The theory, worked in collaboration with Professor Thomas Hertog from KU Leuven, was submitted for publication before Hawking’s death earlier this year.

Modern theories of the big bang predict that our local universe came into existence due to inflation within a tiny fraction of a second after the big bang itself, and the universe expanded at an exponential rate. “The usual theory of eternal inflation predicts that globally our universe is like an infinite fractal, with a mosaic of different pocket universes, separated by an inflating ocean,” said Hawking in an interview last year.

In their new paper, Hawking and Hertog say this account of eternal inflation is wrong. “It assumes an existing background universe that evolves according to Einstein’s theory of general relativity and treats the quantum effects as small fluctuations around this,” said Hertog. “However, the dynamics of eternal inflation wipes out the separation between classical and quantum physics. As a consequence, Einstein’s theory breaks down in eternal inflation.”

On his part, Hawking said, “We predict that our universe, on the largest scales, is reasonably smooth and globally finite. So it is not a fractal structure.”

The theory of eternal inflation that Hawking and Hertog put forward is based on string theory concept of holography, which postulates that the universe is a large and complex hologram: physical reality in certain 3D spaces can be mathematically reduced to 2D projections on a surface.

Hawking’s earlier ‘no boundary theory’ predicted that if you go back in time to the beginning of the universe, the universe shrinks and closes off like a sphere, but this new theory represents a different interpretation. “Now we’re saying that there is a boundary in our past,” said Hertog.

 

Hertog now plans to study the implications of the new theory on smaller scales within the reach of our space telescopes.
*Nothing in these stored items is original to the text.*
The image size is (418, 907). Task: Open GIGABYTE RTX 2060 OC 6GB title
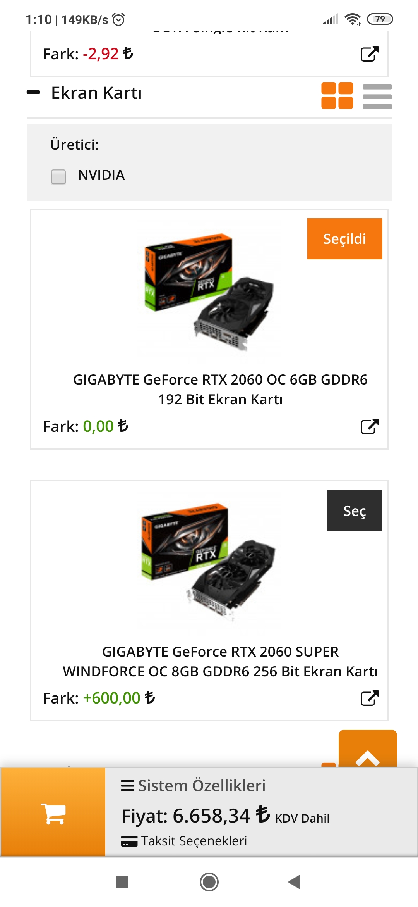click(220, 389)
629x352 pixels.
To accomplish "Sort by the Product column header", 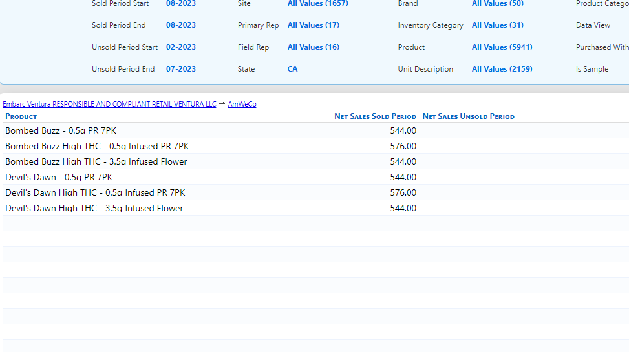I will pos(21,116).
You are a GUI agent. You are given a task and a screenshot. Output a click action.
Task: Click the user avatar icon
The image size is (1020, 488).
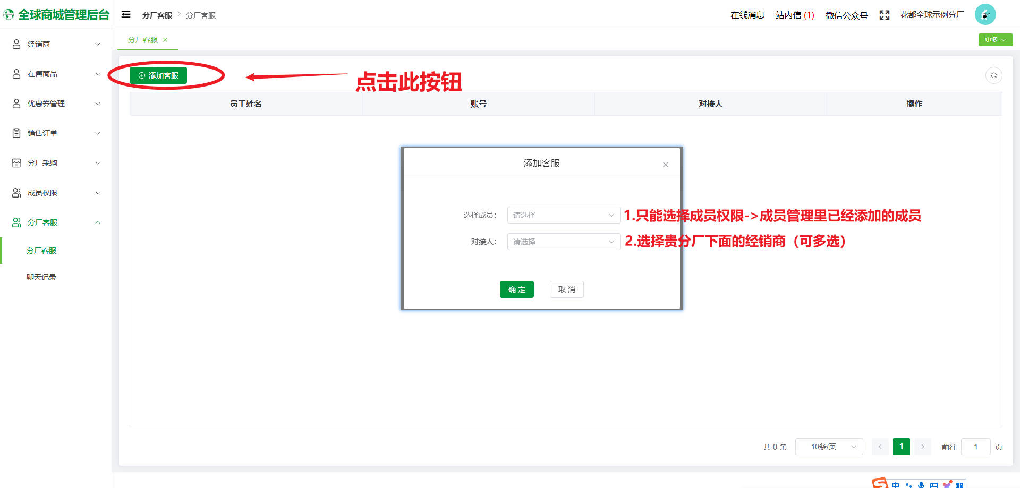pyautogui.click(x=985, y=15)
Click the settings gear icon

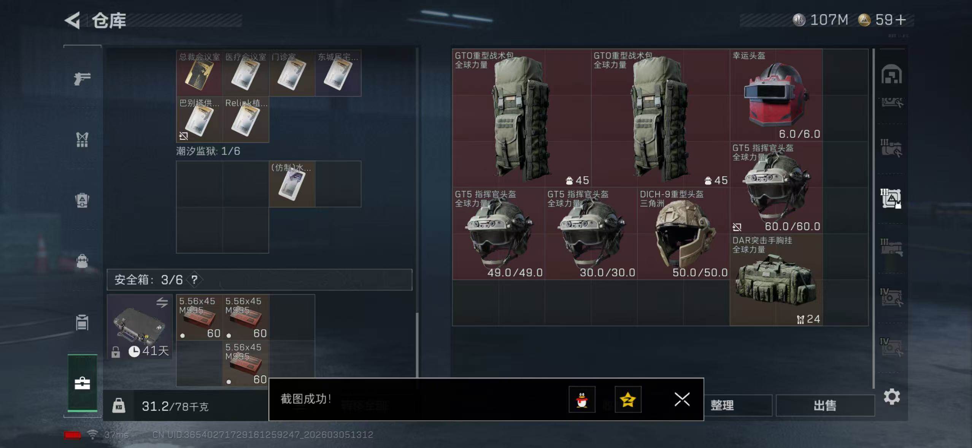click(891, 397)
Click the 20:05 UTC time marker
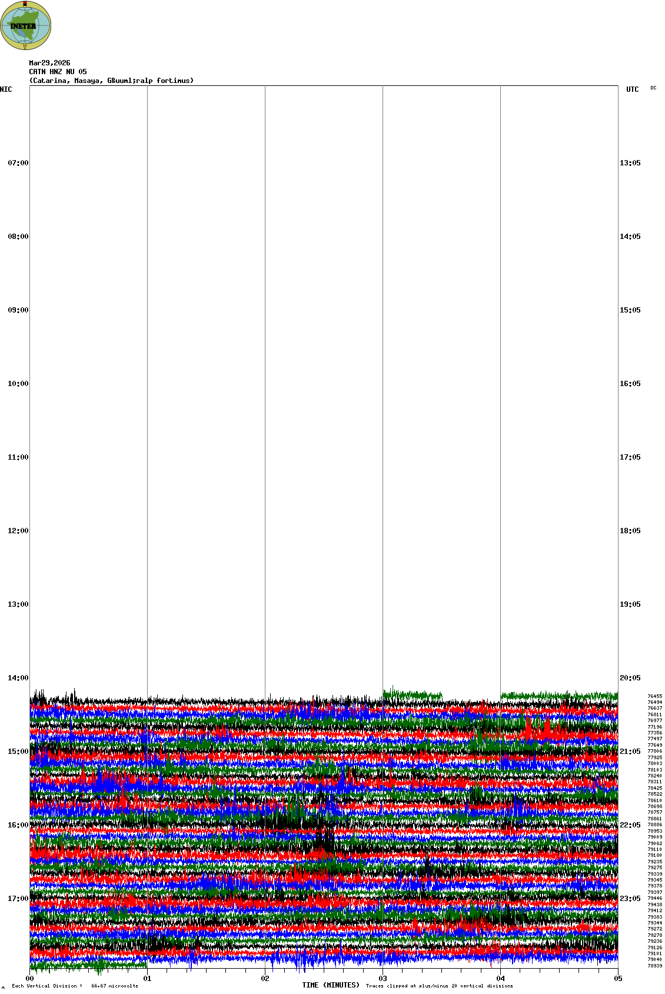 pos(630,678)
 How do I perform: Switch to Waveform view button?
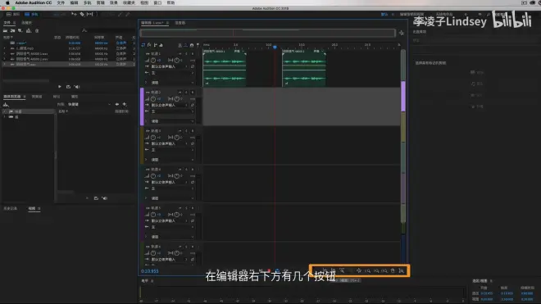(x=13, y=14)
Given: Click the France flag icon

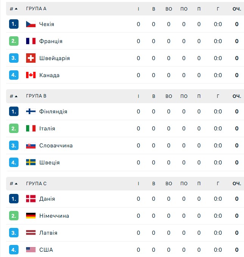Looking at the screenshot, I should pyautogui.click(x=31, y=41).
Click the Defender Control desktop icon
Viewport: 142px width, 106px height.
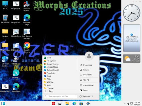coord(5,61)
He believes that primordial gravitational waves – ripples in space time – generated at the exit from eternal inflation constitute the most promising “smoking gun” to test the model.

The expansion of our universe since the beginning means such gravitational waves would have very long wavelengths, outside the range of the current LIGO detectors, which can be heard by the planned European space-based gravitational wave observatory, LISA.